WHAT THE EXERCISE ASKS | Each line of the material that mentions the word "computer" is to be copied.

++++ AVAILABLE DATA ++++

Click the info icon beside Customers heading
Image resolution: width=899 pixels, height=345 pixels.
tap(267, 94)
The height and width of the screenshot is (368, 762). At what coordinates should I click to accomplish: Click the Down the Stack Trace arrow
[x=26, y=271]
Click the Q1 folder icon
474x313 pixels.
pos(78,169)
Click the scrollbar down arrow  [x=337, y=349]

++++
++++ AVAILABLE DATA ++++

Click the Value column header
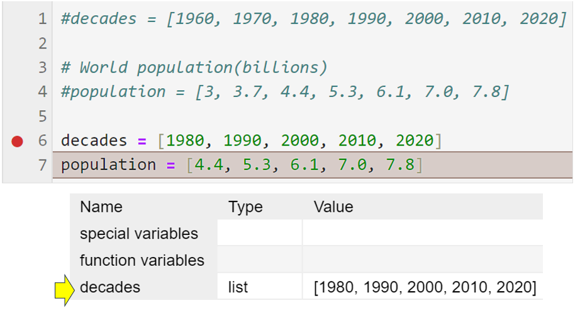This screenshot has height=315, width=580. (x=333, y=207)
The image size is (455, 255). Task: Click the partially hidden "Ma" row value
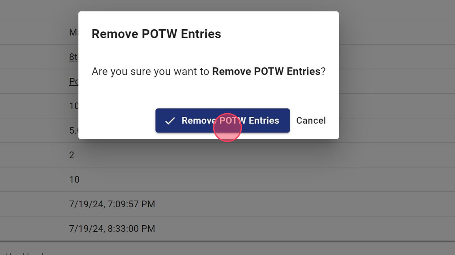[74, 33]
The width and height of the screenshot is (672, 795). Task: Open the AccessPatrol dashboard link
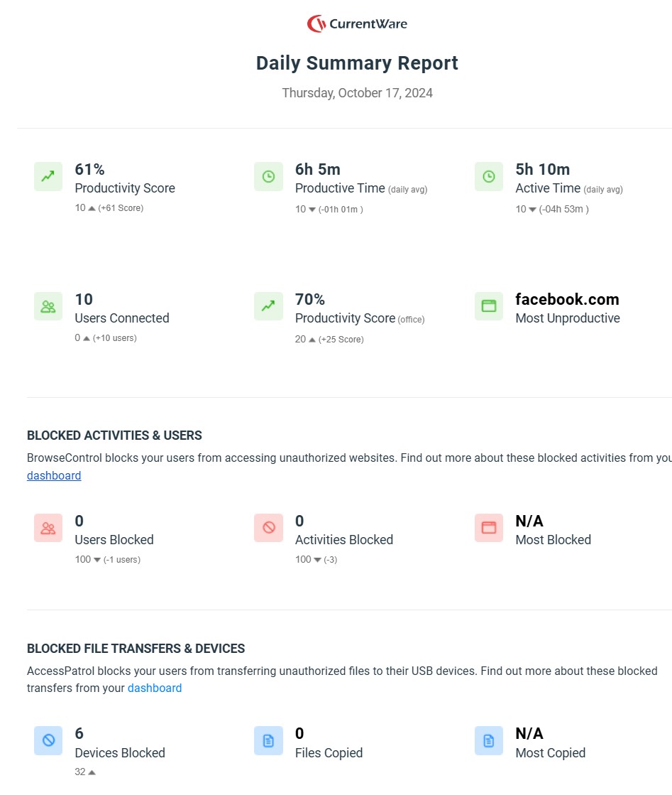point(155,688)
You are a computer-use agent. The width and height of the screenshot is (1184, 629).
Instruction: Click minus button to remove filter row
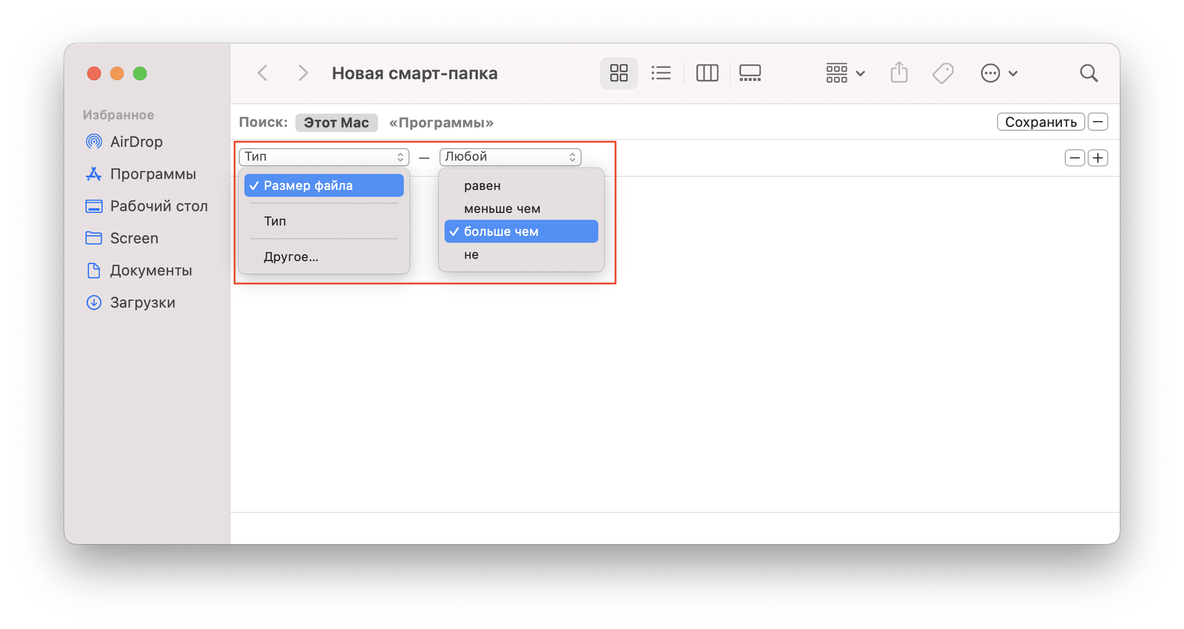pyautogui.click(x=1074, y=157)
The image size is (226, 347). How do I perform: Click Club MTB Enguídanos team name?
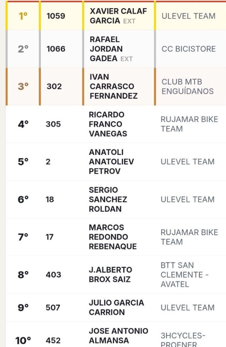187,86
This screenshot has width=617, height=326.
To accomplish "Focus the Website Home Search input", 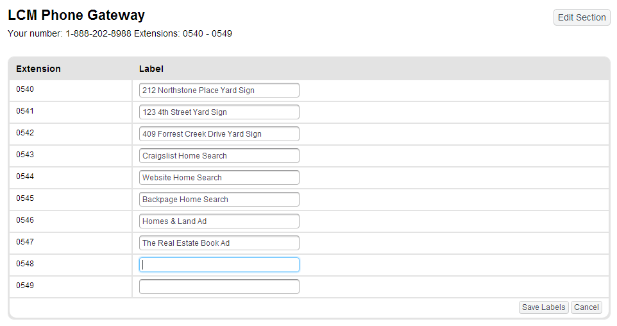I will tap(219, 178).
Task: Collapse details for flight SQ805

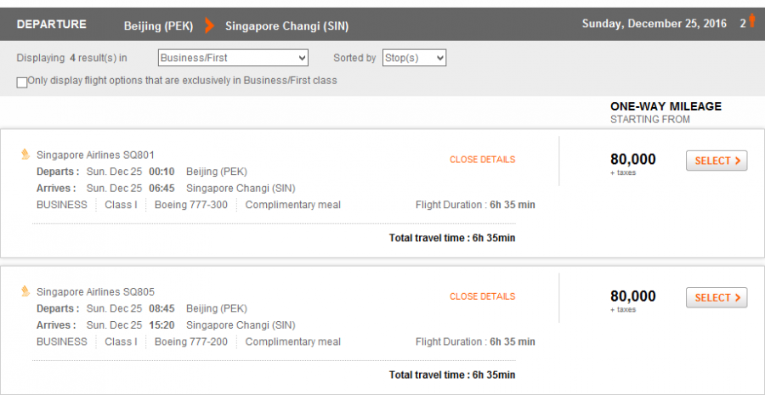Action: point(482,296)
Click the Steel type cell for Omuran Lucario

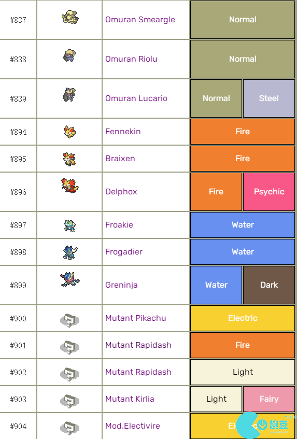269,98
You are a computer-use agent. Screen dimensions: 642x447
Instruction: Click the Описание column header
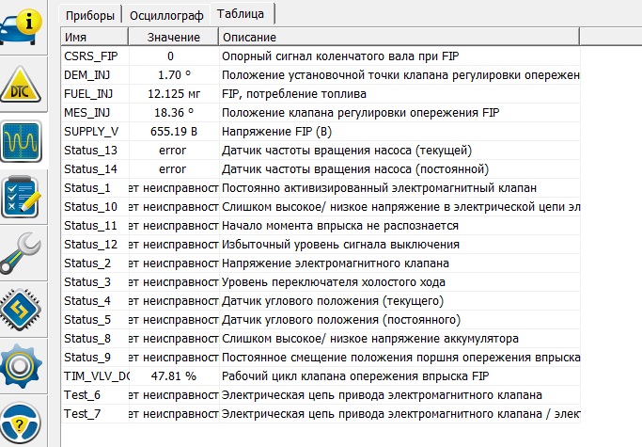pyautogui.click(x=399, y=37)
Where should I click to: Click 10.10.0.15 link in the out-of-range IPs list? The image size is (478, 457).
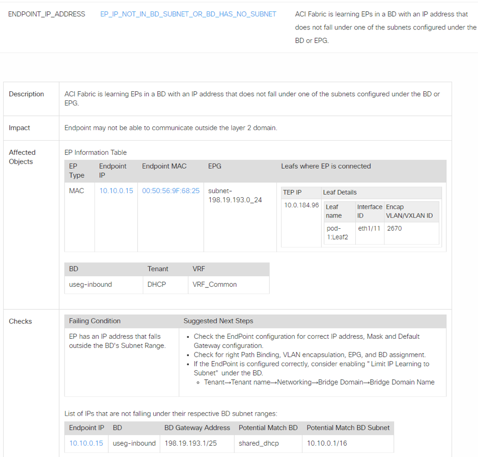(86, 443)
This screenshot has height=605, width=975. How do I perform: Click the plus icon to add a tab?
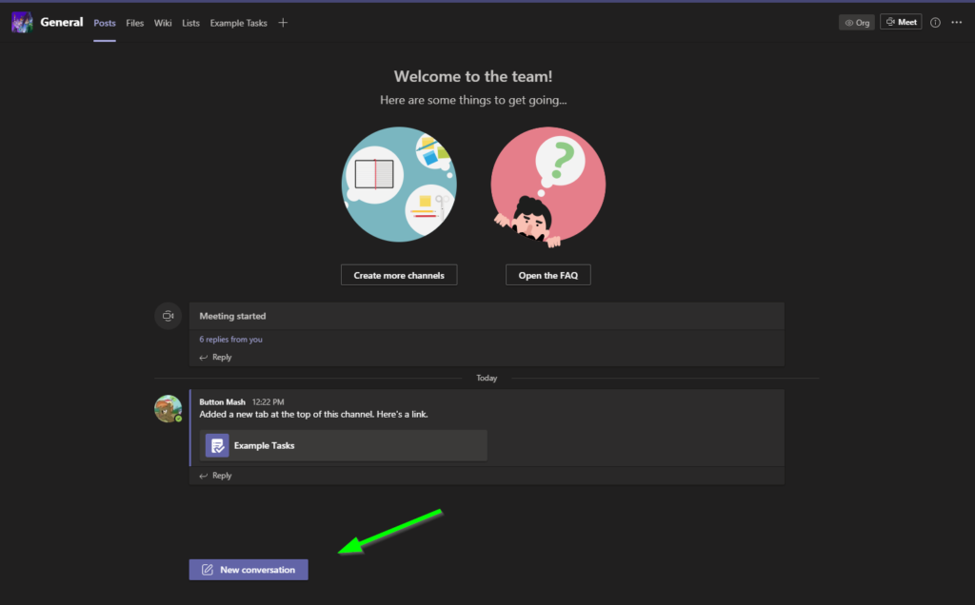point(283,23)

++++

EXERCISE OUTPUT |
You are a computer-use agent. The width and height of the screenshot is (1184, 629).
You are a computer-use agent. Screen dimensions: 642x447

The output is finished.